Copy word for word everything in the listing from the line containing "Select the number 500 in the definition" down to the line containing "click(x=391, y=271)", including both of those lines.

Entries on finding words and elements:
════════
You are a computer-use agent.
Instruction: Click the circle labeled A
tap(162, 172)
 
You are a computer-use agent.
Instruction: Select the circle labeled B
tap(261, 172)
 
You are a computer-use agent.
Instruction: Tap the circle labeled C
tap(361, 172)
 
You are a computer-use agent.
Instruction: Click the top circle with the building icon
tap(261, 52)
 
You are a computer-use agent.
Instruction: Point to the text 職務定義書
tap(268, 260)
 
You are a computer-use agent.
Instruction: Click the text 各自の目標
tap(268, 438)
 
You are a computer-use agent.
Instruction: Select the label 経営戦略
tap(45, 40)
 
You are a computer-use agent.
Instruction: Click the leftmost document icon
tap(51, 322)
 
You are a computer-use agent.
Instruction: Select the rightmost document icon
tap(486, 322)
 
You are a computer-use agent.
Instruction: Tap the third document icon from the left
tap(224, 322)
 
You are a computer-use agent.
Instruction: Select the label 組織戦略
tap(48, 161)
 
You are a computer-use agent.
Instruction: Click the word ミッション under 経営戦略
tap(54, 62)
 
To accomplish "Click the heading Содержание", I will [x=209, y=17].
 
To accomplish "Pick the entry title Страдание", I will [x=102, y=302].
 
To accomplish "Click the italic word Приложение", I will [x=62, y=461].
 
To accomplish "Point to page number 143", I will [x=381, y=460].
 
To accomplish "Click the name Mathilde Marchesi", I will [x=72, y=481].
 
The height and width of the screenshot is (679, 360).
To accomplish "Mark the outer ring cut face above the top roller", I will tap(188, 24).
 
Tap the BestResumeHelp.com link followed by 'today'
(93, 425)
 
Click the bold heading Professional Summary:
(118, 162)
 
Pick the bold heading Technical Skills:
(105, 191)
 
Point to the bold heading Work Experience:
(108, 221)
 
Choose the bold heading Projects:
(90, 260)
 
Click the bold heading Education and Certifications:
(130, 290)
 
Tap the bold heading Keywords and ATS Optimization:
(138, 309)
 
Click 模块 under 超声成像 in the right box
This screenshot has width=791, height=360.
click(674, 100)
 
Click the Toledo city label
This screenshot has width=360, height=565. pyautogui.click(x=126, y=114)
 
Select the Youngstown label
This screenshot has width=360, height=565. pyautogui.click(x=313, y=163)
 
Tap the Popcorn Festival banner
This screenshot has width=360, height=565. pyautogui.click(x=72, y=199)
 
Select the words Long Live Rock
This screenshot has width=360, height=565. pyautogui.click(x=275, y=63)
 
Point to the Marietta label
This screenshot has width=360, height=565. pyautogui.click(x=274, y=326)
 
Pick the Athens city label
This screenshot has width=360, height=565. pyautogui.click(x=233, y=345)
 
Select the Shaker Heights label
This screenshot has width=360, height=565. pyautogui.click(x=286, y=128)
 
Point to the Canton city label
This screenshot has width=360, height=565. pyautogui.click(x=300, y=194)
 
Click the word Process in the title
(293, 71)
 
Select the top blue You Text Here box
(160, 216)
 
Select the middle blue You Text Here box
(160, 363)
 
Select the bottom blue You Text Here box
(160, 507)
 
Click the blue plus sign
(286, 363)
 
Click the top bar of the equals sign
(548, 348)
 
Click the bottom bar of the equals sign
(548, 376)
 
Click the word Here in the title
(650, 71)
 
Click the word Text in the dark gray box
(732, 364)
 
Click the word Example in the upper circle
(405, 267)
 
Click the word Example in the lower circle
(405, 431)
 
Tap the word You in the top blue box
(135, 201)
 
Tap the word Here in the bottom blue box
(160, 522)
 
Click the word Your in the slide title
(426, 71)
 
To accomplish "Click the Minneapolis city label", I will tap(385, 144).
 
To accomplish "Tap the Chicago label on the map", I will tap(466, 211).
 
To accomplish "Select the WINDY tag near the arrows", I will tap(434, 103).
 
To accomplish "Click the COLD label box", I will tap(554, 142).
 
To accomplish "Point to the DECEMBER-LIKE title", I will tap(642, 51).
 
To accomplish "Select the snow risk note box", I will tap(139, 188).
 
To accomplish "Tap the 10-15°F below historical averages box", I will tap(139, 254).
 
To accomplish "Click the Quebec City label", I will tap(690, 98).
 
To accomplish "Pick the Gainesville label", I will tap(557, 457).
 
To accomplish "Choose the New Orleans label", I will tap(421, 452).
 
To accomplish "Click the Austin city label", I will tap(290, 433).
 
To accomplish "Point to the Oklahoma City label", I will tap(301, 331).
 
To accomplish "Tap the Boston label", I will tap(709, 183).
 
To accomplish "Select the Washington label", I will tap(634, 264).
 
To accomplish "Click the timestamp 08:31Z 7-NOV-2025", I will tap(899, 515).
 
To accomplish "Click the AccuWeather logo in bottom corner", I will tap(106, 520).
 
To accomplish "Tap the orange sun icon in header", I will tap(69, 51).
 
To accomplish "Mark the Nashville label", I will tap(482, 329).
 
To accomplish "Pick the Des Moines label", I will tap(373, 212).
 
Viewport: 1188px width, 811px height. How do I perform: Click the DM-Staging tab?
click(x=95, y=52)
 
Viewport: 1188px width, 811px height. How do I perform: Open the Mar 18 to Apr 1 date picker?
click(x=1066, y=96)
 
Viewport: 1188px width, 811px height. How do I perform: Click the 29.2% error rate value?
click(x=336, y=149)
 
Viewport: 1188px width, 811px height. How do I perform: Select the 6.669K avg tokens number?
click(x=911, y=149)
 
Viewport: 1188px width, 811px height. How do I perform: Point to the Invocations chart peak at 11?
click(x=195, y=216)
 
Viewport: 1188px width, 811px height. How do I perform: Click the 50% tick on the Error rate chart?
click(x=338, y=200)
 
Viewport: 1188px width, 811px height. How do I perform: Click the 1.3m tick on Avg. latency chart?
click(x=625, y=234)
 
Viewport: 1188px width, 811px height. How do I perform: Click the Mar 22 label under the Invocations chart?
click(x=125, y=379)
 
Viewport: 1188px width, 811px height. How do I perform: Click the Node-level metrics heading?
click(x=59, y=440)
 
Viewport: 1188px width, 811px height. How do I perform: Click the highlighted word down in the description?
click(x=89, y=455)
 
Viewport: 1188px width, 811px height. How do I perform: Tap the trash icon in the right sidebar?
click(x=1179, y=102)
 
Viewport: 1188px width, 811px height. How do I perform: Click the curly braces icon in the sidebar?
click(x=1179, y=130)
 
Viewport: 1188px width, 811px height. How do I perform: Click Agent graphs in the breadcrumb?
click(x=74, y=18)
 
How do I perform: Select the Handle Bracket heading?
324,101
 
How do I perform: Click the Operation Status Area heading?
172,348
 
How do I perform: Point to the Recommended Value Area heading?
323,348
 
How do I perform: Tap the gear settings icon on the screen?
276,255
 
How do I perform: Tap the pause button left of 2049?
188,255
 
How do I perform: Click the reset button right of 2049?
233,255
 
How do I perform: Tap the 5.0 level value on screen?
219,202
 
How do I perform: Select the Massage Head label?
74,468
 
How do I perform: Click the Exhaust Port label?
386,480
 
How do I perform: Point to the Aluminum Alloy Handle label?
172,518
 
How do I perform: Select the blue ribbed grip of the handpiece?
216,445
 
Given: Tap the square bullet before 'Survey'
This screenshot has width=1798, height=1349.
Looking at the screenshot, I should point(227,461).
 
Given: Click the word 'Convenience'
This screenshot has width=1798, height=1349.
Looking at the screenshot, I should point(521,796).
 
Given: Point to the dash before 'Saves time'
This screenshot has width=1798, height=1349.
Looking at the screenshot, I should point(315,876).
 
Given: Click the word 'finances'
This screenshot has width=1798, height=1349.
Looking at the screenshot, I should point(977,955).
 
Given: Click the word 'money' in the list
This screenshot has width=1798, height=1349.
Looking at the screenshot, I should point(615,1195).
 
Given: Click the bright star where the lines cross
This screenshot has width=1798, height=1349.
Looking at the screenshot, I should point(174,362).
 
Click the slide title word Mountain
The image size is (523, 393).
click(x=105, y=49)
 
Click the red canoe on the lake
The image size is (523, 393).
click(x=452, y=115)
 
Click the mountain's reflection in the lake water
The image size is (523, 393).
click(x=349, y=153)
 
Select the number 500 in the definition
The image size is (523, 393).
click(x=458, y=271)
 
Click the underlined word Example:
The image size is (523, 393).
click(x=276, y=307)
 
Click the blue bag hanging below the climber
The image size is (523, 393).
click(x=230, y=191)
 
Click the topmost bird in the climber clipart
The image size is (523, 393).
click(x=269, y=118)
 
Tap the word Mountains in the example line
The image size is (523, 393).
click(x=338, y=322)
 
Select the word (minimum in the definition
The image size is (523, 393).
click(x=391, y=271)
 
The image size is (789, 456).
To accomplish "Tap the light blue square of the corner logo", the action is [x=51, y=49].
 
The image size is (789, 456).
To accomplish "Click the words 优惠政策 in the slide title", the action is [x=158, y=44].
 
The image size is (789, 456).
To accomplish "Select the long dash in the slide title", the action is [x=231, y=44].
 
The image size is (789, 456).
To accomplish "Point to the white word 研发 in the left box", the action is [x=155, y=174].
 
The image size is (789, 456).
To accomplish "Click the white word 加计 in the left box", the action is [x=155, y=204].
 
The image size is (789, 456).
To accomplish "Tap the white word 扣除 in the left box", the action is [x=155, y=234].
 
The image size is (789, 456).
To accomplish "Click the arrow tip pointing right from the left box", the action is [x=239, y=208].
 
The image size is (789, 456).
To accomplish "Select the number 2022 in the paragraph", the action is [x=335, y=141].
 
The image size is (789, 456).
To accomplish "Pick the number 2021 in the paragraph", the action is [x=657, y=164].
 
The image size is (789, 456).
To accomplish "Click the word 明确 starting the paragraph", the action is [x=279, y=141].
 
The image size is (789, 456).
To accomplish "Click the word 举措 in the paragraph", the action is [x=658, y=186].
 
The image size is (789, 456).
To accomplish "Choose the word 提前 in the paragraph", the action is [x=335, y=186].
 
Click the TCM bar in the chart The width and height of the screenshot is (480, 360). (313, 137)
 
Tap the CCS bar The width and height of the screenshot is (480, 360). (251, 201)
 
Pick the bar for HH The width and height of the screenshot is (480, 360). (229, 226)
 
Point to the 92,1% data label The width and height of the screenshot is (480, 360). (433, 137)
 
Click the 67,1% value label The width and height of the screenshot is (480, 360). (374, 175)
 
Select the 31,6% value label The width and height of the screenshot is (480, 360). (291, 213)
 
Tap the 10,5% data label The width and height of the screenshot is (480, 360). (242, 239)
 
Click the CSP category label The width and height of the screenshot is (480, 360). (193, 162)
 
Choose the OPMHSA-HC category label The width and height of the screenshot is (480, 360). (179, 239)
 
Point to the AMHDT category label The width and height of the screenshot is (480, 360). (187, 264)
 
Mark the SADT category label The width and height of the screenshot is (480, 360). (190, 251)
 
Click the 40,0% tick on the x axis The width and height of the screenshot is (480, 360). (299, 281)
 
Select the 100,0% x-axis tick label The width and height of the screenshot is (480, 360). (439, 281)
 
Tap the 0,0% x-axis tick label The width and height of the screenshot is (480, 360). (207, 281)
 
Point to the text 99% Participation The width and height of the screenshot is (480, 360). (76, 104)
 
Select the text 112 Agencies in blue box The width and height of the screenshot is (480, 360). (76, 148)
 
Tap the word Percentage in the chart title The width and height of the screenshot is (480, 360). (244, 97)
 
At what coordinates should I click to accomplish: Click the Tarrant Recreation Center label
════════
RESPONSE FOR THIS EXERCISE:
Select the number 500 in the definition
The image size is (523, 393).
click(x=458, y=271)
 
Click the underlined word Example:
The image size is (523, 393).
click(x=276, y=307)
 
Click the blue bag hanging below the climber
The image size is (523, 393).
click(x=230, y=191)
 
Click the topmost bird in the climber clipart
The image size is (523, 393).
click(x=269, y=118)
 
Tap the word Mountains in the example line
The image size is (523, 393).
click(x=338, y=322)
 
Select the word (minimum in the definition
The image size is (523, 393).
click(x=391, y=271)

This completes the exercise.